Previous research in KG query generation has often relied on methods that involve creating rules or templates. These older techniques often struggle to keep up with the larger KGs as they grow, leading to calls for advancements that could better tackle these challenges. Recent developments have been split between methods focused on information retrieval and those that translate text into SPARQL queries directly.

In information retrieval-based methods, the aim is to find sub-graphs relevant to a given question. Some techniques involve more complex methods, including relation prediction and structural modeling. The rise of modern language models like GPT has also enabled new ways to translate natural language into SPARQL queries. However, many existing methods tend to produce systematic errors, such as flipping the subject and object in generated queries, which can lead to incorrect answers.

DFSL takes advantage of in-context learning (ICL), where reasoning through examples is a key feature. This method allows existing examples to enhance the query generation process. The idea is to pull examples that closely match the current question to improve performance. The retrieval process is based on the similarity of a question to examples stored in the training data.

DFSL dynamically chooses demonstrations to improve the prompt. The prompt includes three parts: a description of the task, retrieved examples, and the input question with associated entities and relations. After the language model generates a query, it is executed to fetch results.
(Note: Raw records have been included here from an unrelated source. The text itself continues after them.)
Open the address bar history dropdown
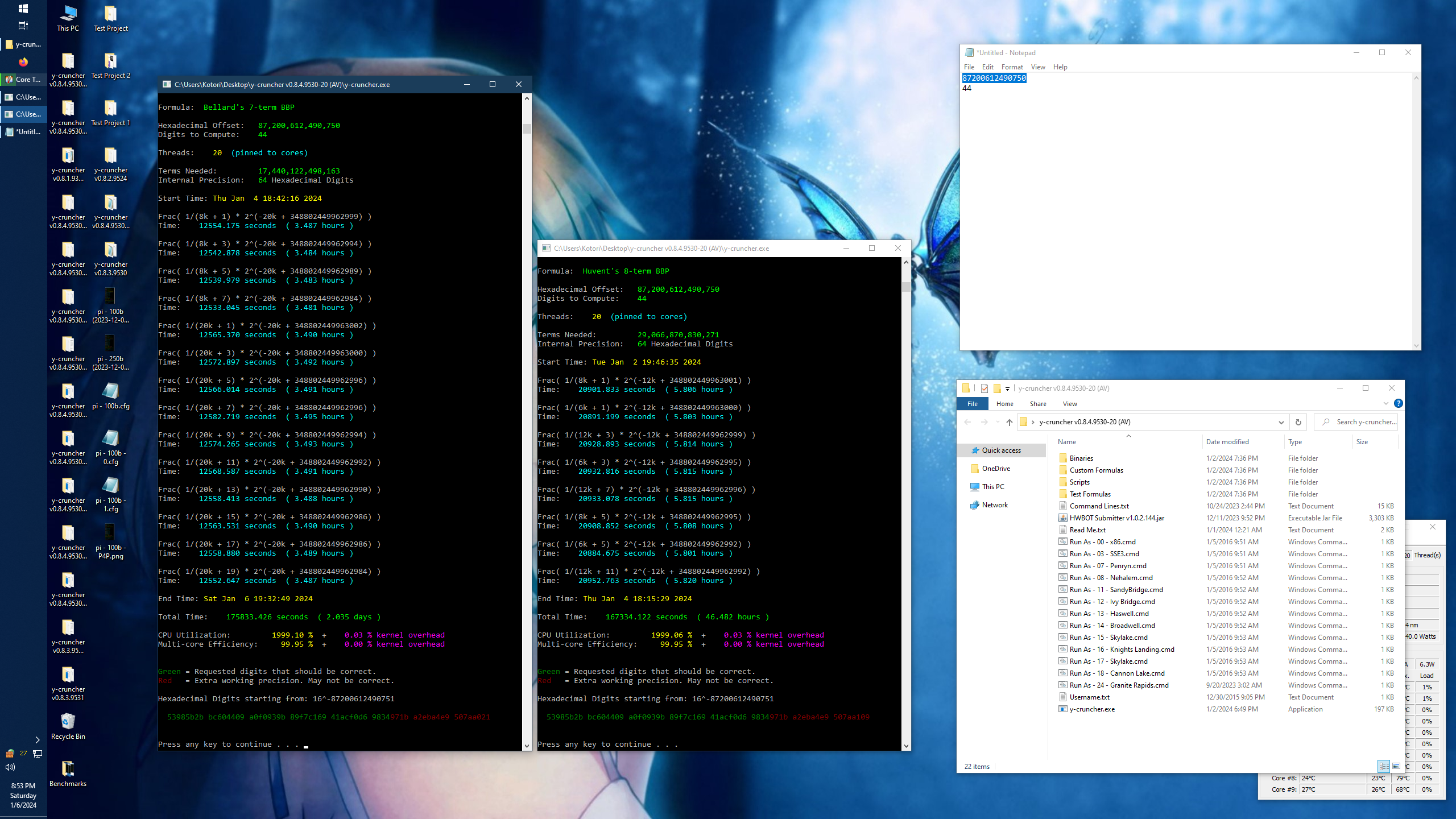 click(x=1281, y=422)
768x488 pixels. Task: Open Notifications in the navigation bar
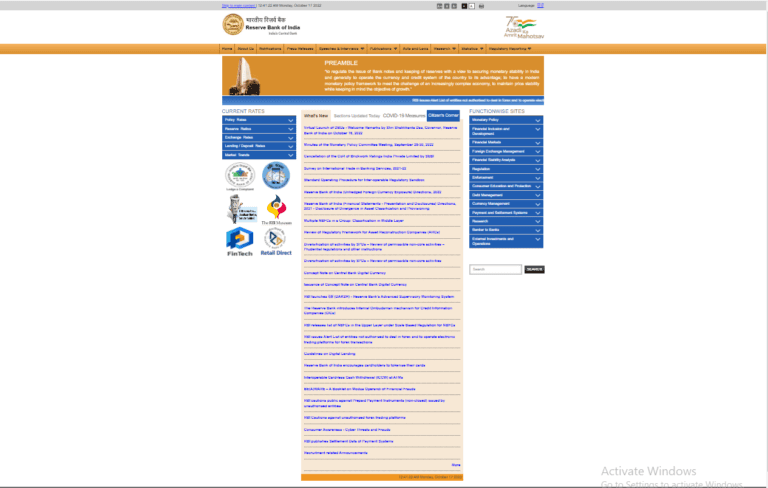[x=270, y=48]
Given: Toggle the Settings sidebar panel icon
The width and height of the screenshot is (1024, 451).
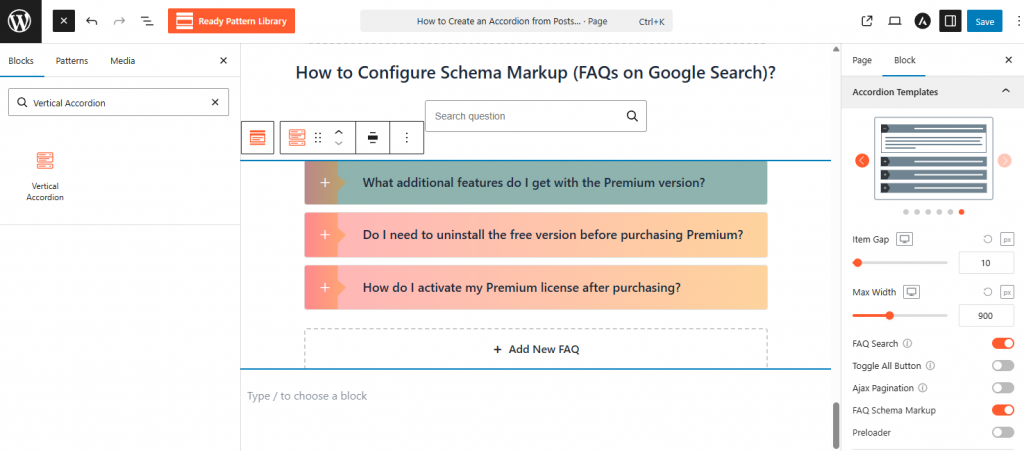Looking at the screenshot, I should (x=949, y=21).
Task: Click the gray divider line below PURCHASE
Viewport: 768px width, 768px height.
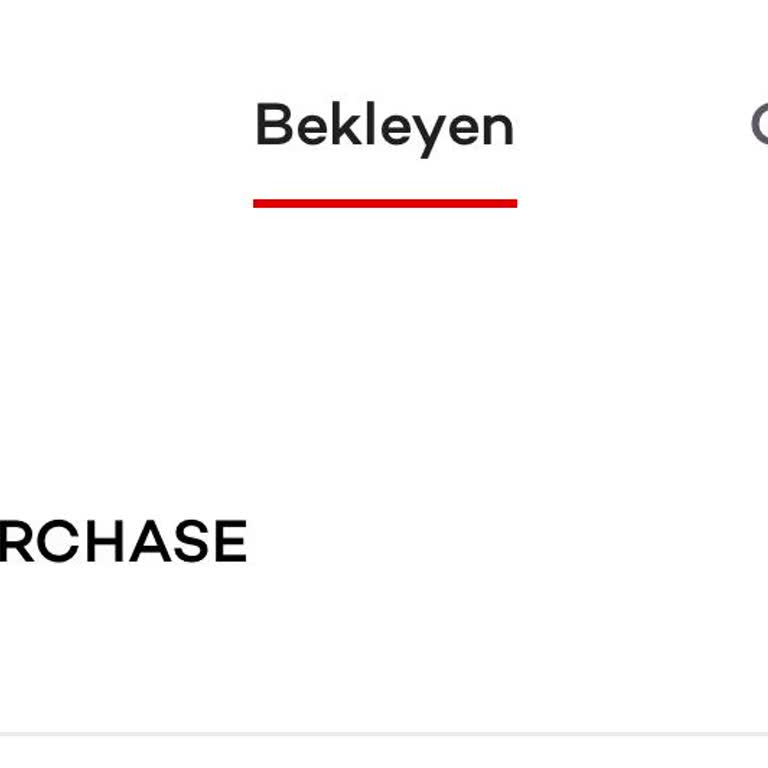Action: 384,734
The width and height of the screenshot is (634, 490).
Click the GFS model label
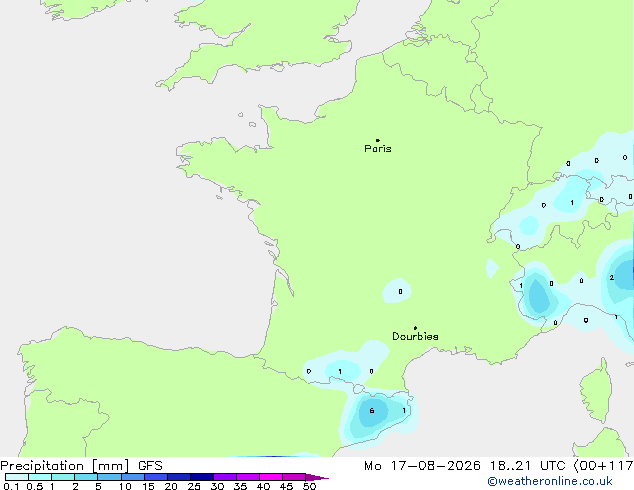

A challenge within SPARQL query generation includes determining subjects and objects in relationships-a process LLMs may not handle efficiently. DFSL offers a solution by allowing the generation of multiple SPARQL queries, retaining all hypotheses generated, increasing the chances of producing a correct and relevant query.

When executing multiple queries, different answers may arise, necessitating a method to choose the best one. Two methods were designed for answer selection: Largest Set (LS) and First Set (FS). The LS method chooses the largest answer set among all generated answers, while FS simply picks the first query that returns an answer.
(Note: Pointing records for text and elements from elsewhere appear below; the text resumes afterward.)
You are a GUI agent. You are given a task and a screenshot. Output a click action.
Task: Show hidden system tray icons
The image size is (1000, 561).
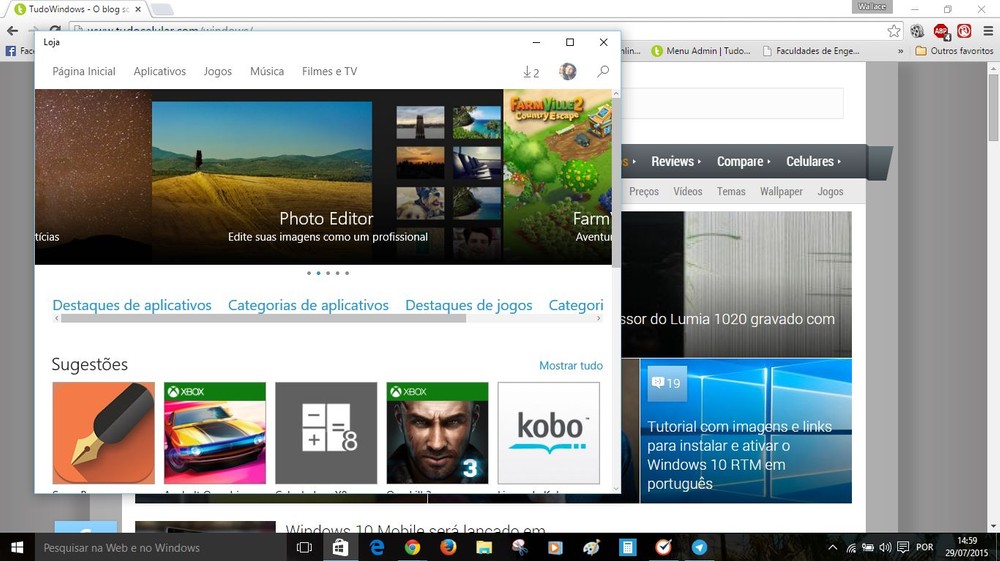point(832,547)
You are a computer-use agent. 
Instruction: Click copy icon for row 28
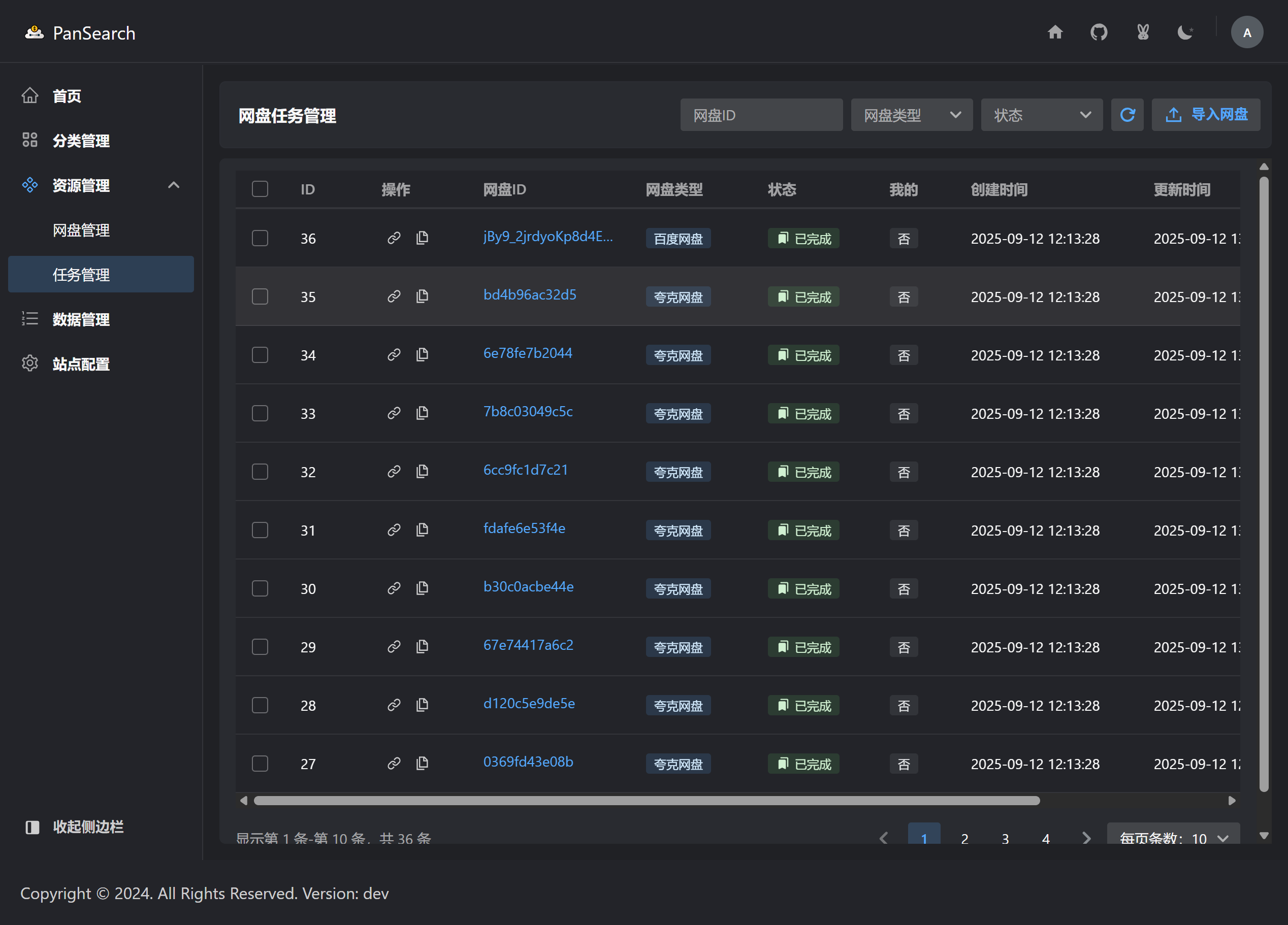pos(422,705)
In experiments, DFSL showed improved performance compared to previous methods across multiple benchmark datasets. This included an evaluation of how many examples should be retrieved, with findings suggesting a larger number of examples tends to yield better results.

The study also looked into how DFSL performed against other approaches. DFSL consistently outperformed zero-shot learning methods and even many few-shot learning models. However, results varied somewhat in different datasets, especially with lower performance noted when training data did not align well with testing data.

The analysis of DFSL compared to other state-of-the-art methods indicated that DFSL operates effectively even without additional training on specific tasks. Although it showed strong performance generally, there remains room for improvement in handling cases where only partial information is available, reflecting a still-present challenge in the field.

In summary, DFSL is a new method for Knowledge Graph Question Answering that enhances the language model's ability to generate SPARQL queries by making use of relevant examples dynamically. It provides improved performance on various benchmarks without requiring extensive fine-tuning. Future work will examine its application in similar areas like text-to-SQL and aim to explore the method's applicability beyond English datasets.

The code for implementing DFSL will be shared publicly following the paper's acceptance, allowing for broader use and exploration of its capabilities. By addressing current limitations and investigating further variations, this approach could lead to better understanding and handling of knowledge graphs in answering complex queries.